I- Face ao disposto nos parágrafos 2 e 3 do artigo
165 do Regulamento Geral das Edificações Urbanas, em conjugação com o disposto no artigo 412 nº 2 do Código de Processo Civil, a notificação do embargo ter-se-á por efectuada, para todos os efeitos, ao dono da obra, ainda que por intermédio dos respectivos encarregados, presumindo a lei que estes transmitirão àquele o conhecimento dessa diligência.
II- Do mesmo modo, tratando-se de obra pertencente a mais de um dono, bastará a notificação de um deles para os demais se terem por igual e presuntivamente notificados.

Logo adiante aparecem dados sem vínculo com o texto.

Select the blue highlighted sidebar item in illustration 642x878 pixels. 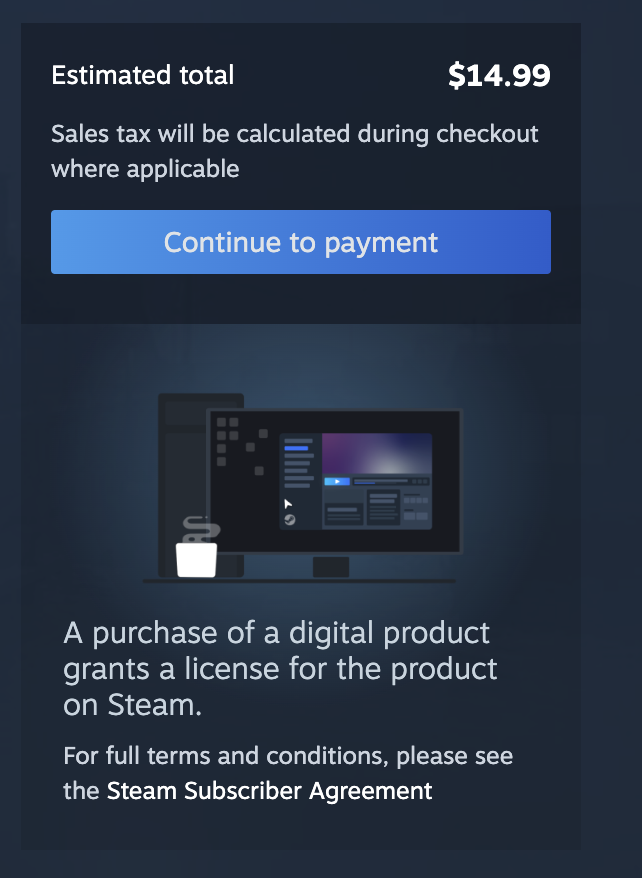click(296, 448)
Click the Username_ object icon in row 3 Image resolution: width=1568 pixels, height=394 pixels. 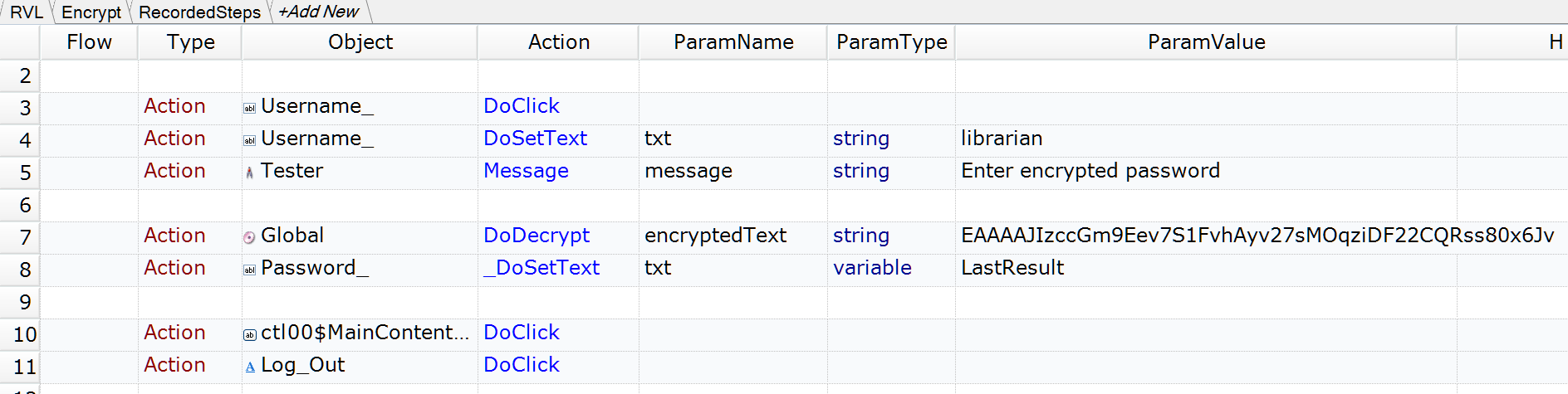(249, 108)
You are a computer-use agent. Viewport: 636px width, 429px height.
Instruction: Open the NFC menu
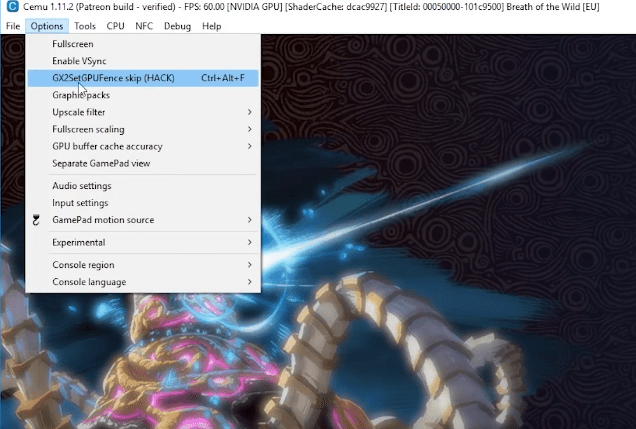tap(146, 26)
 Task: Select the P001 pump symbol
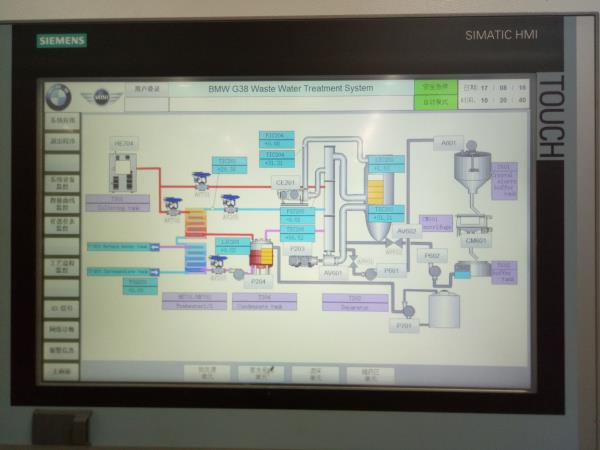click(x=371, y=273)
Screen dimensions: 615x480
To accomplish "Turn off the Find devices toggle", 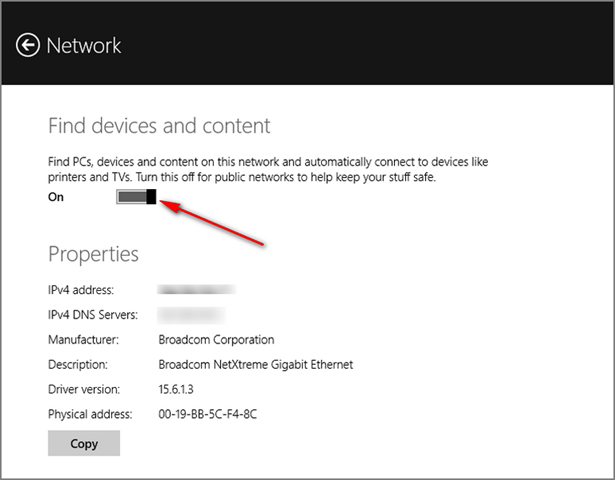I will click(x=137, y=197).
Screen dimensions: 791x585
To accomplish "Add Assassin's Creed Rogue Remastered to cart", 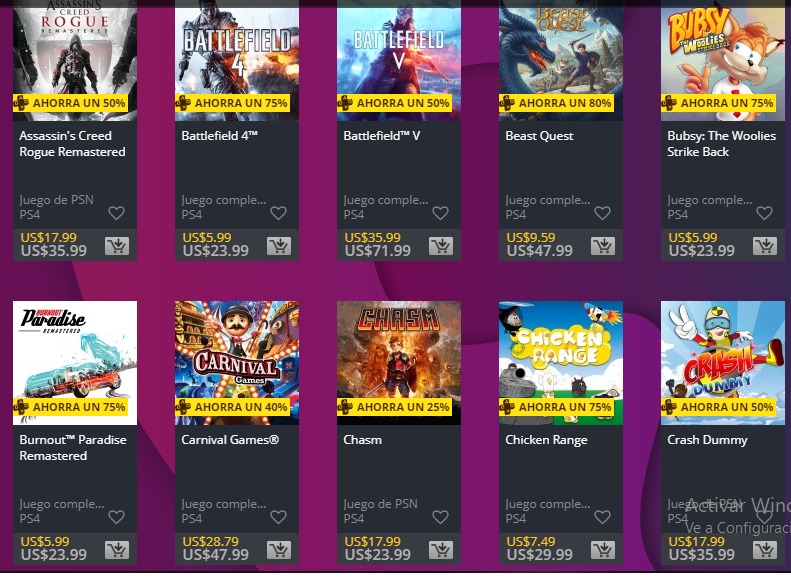I will tap(116, 246).
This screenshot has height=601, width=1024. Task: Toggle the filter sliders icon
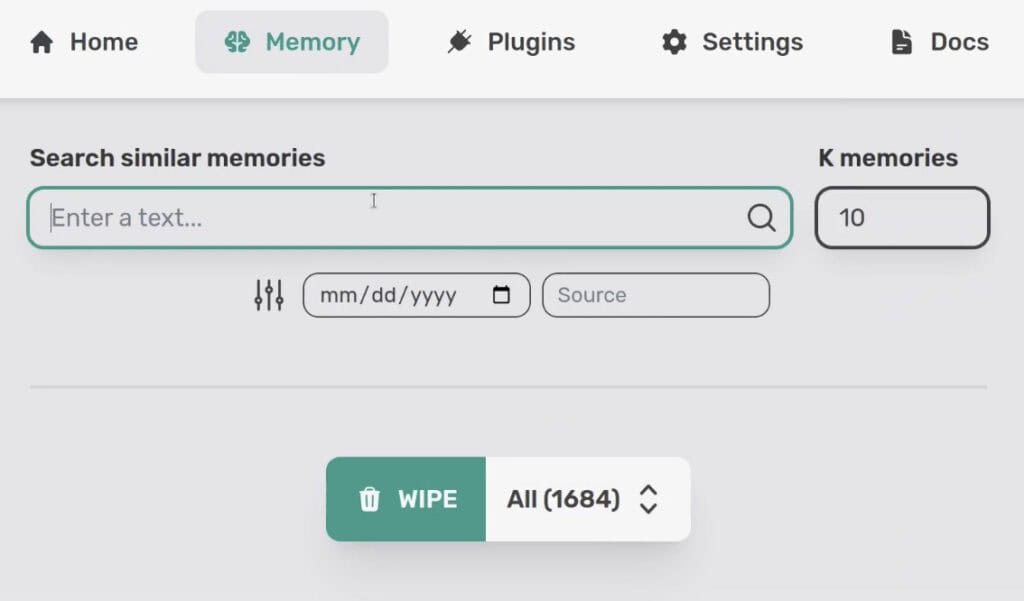pyautogui.click(x=269, y=295)
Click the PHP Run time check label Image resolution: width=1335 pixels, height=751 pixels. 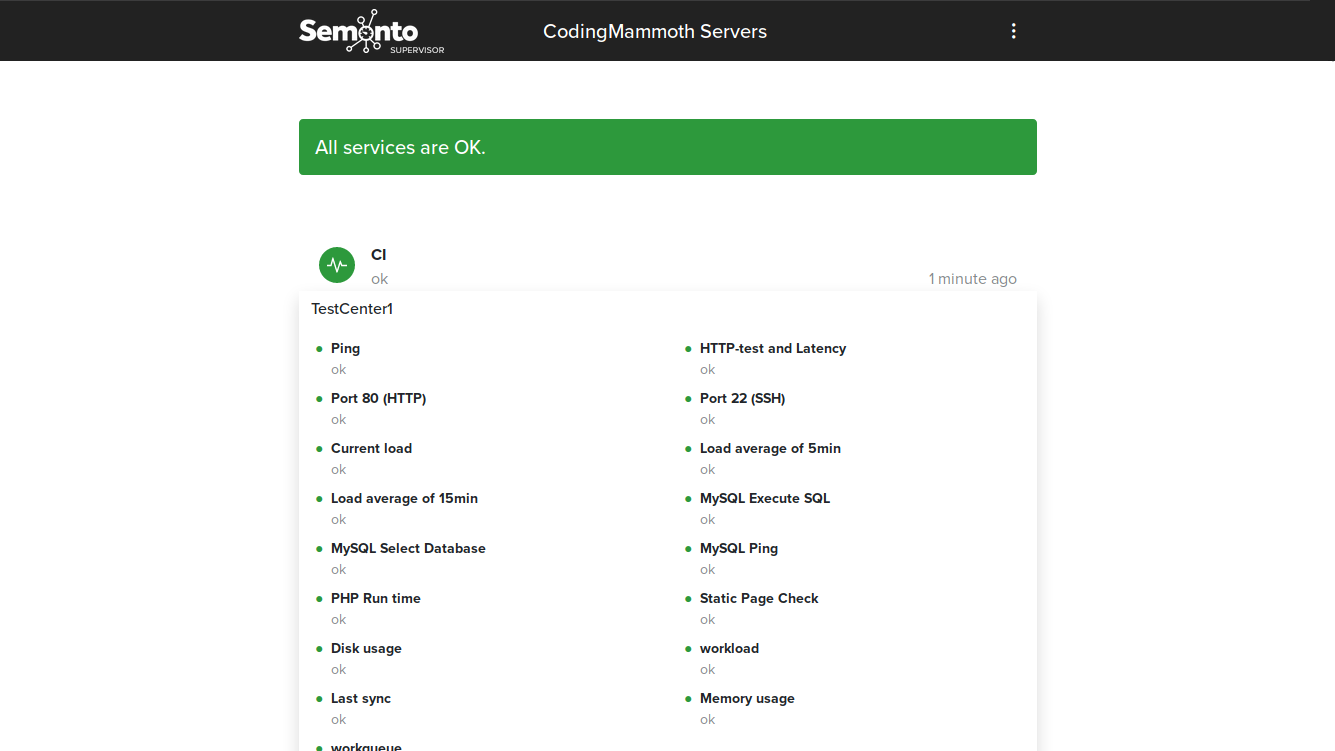click(376, 598)
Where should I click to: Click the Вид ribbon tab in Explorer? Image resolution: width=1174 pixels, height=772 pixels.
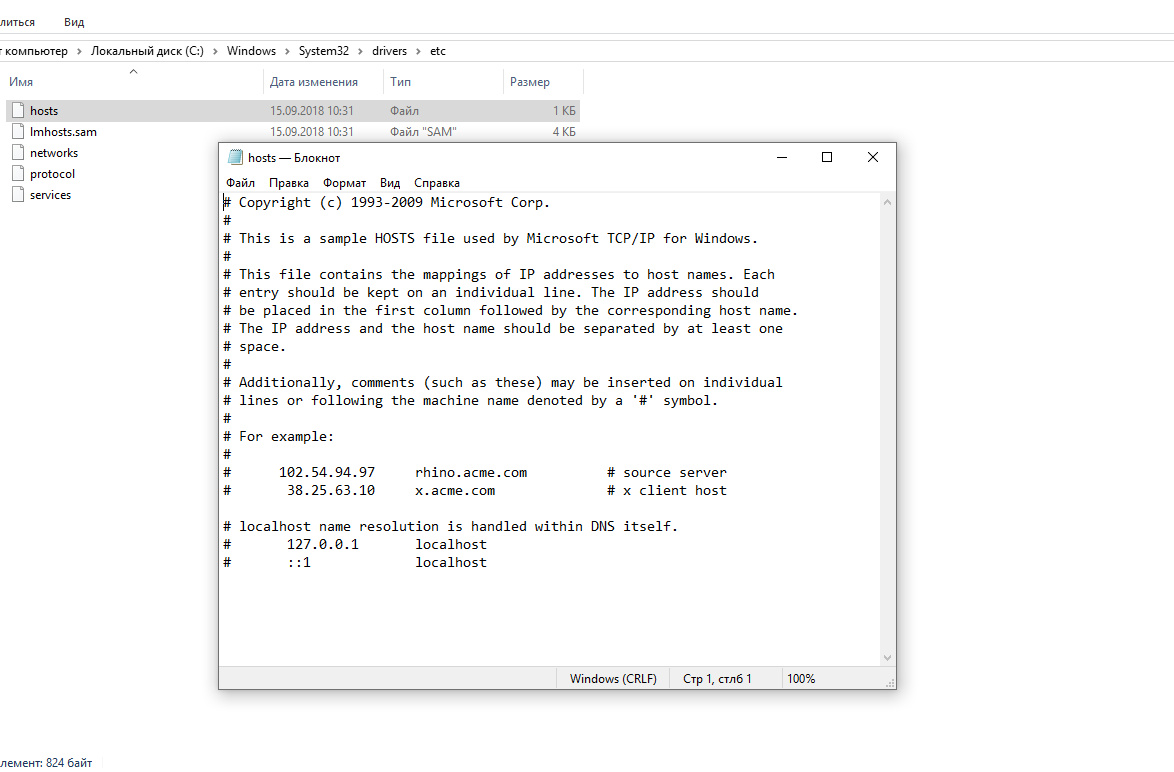tap(74, 21)
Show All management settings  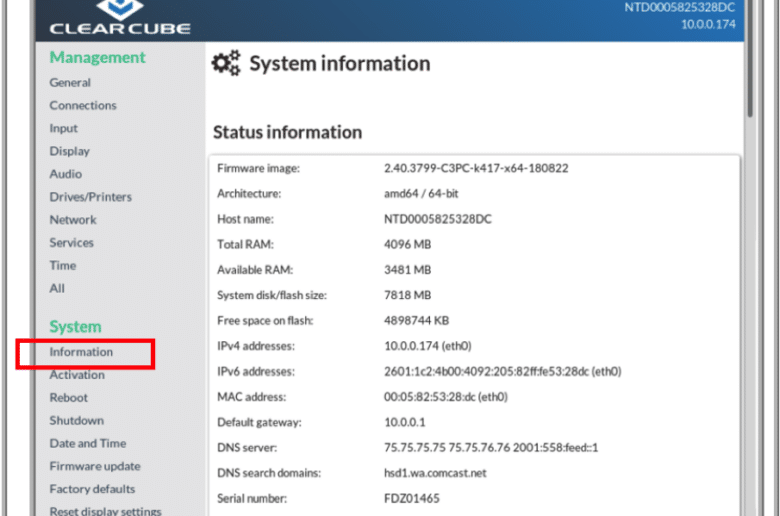coord(57,289)

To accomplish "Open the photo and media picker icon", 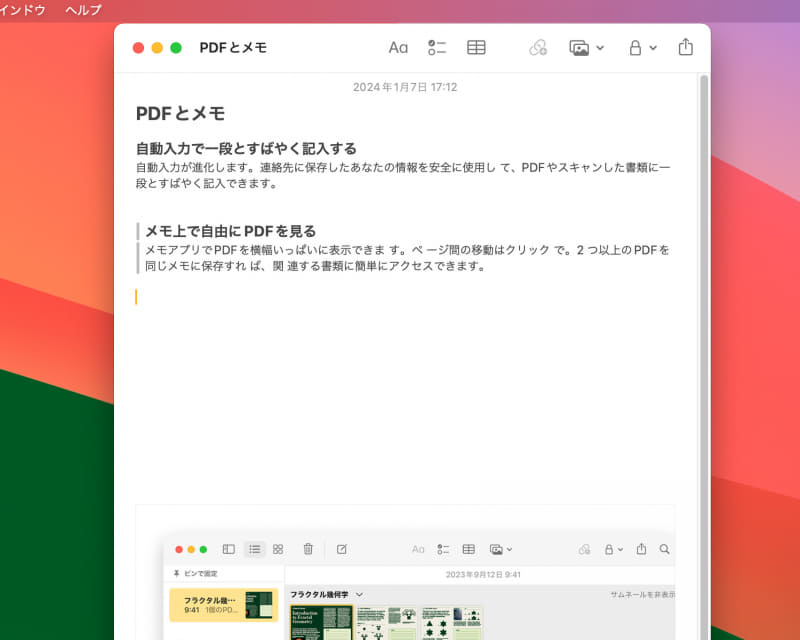I will 581,46.

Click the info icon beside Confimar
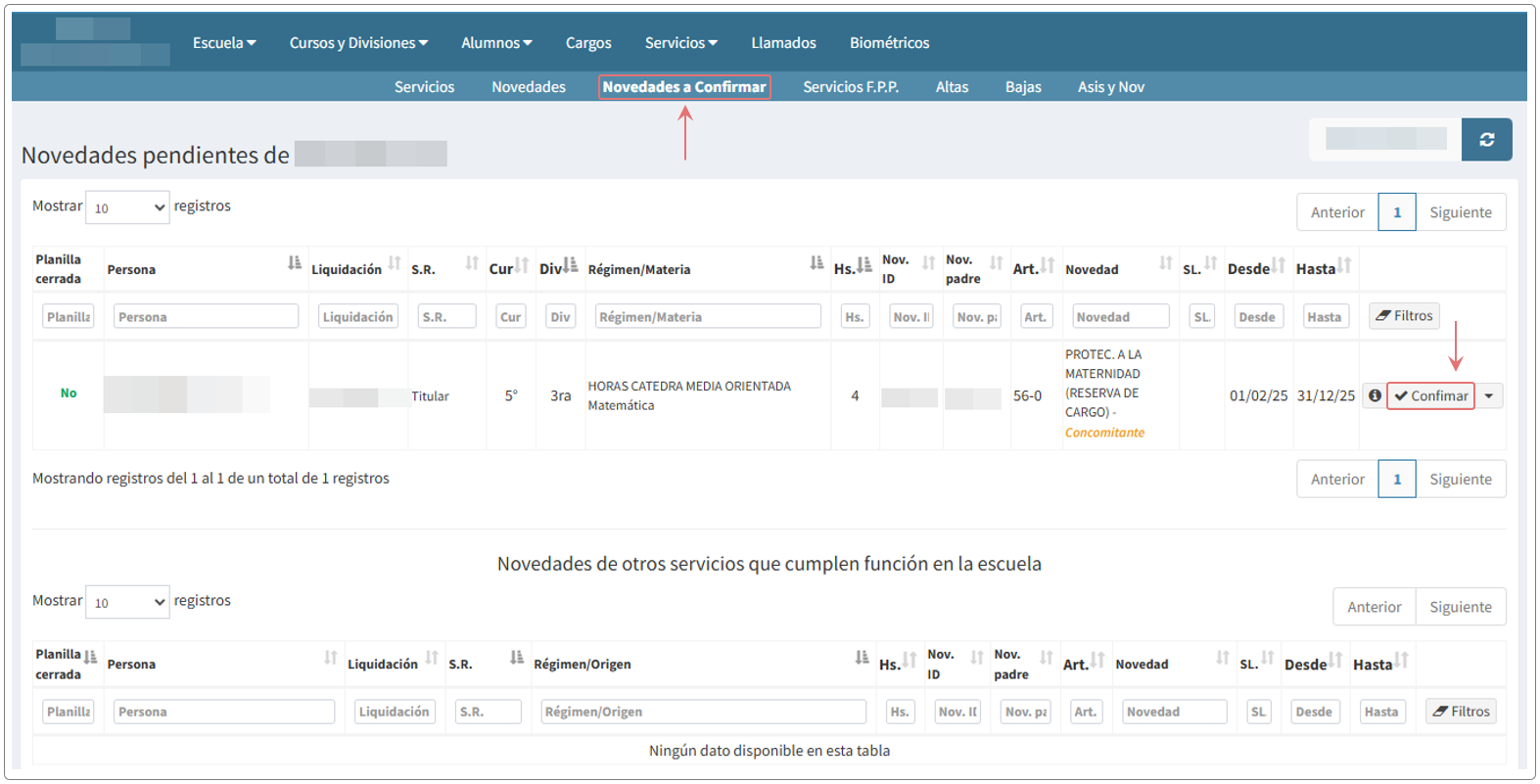(x=1375, y=395)
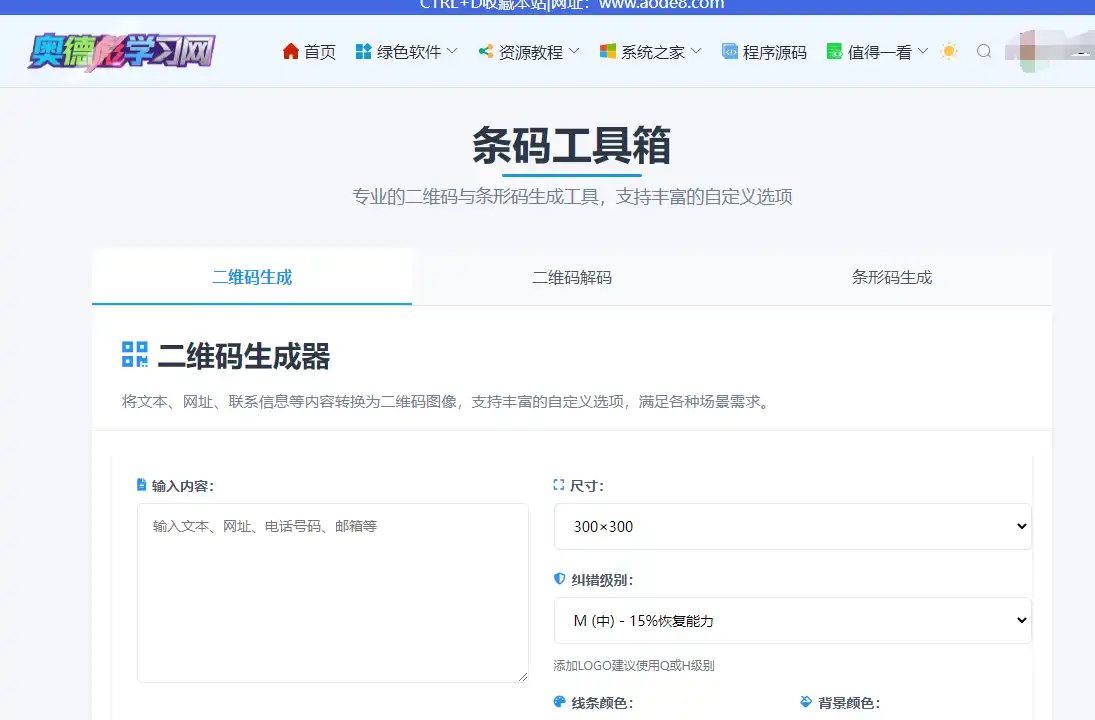The height and width of the screenshot is (720, 1095).
Task: Toggle the sun light/dark theme switch
Action: pos(949,51)
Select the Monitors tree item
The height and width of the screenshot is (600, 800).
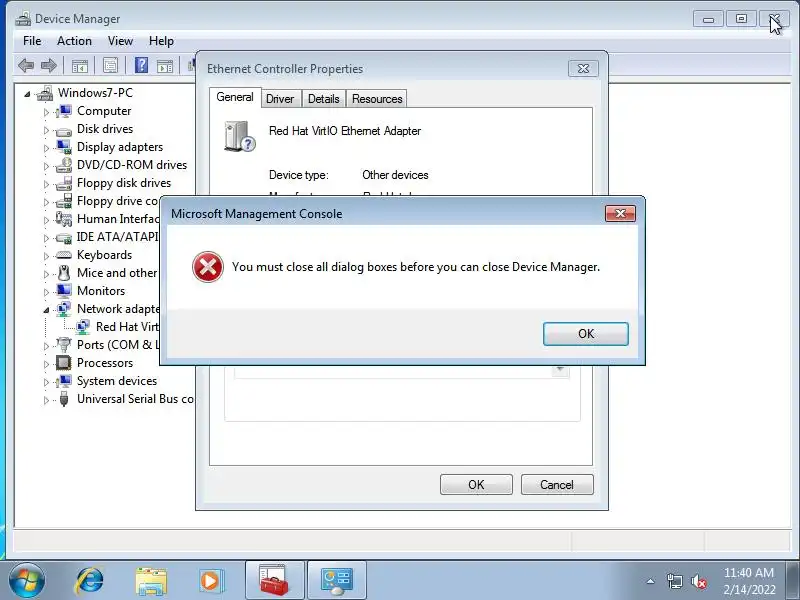click(x=101, y=291)
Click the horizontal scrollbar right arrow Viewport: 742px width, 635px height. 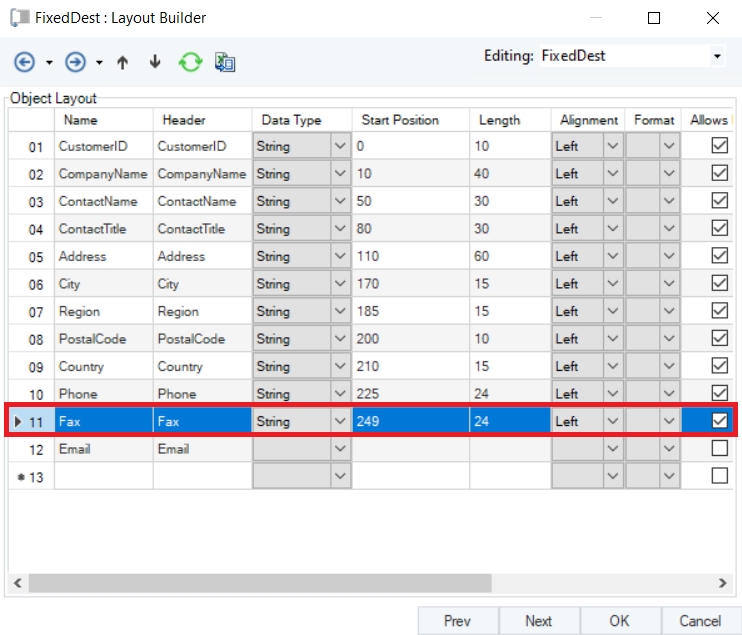724,581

III- O embargo administrativo de obra nova constitui um acto que goza de privilégio de execução prévia, de legalidade presumida, cuja imposição não depende da apreciação jurisdicional do respectivo direito
( artigo 52 nºs 1 e 4 do Decreto-Lei nº 100/84, de 29/03 ).
IV- A desobediência ao embargo administrativo constitui crime previsto e punido no artigo 20 do Decreto-Lei nº 166/70, de 15/04.
V- Aquele artigo 20 não foi revogado pelo artigo 6 do Decreto-Lei nº 400/82, de 23/09.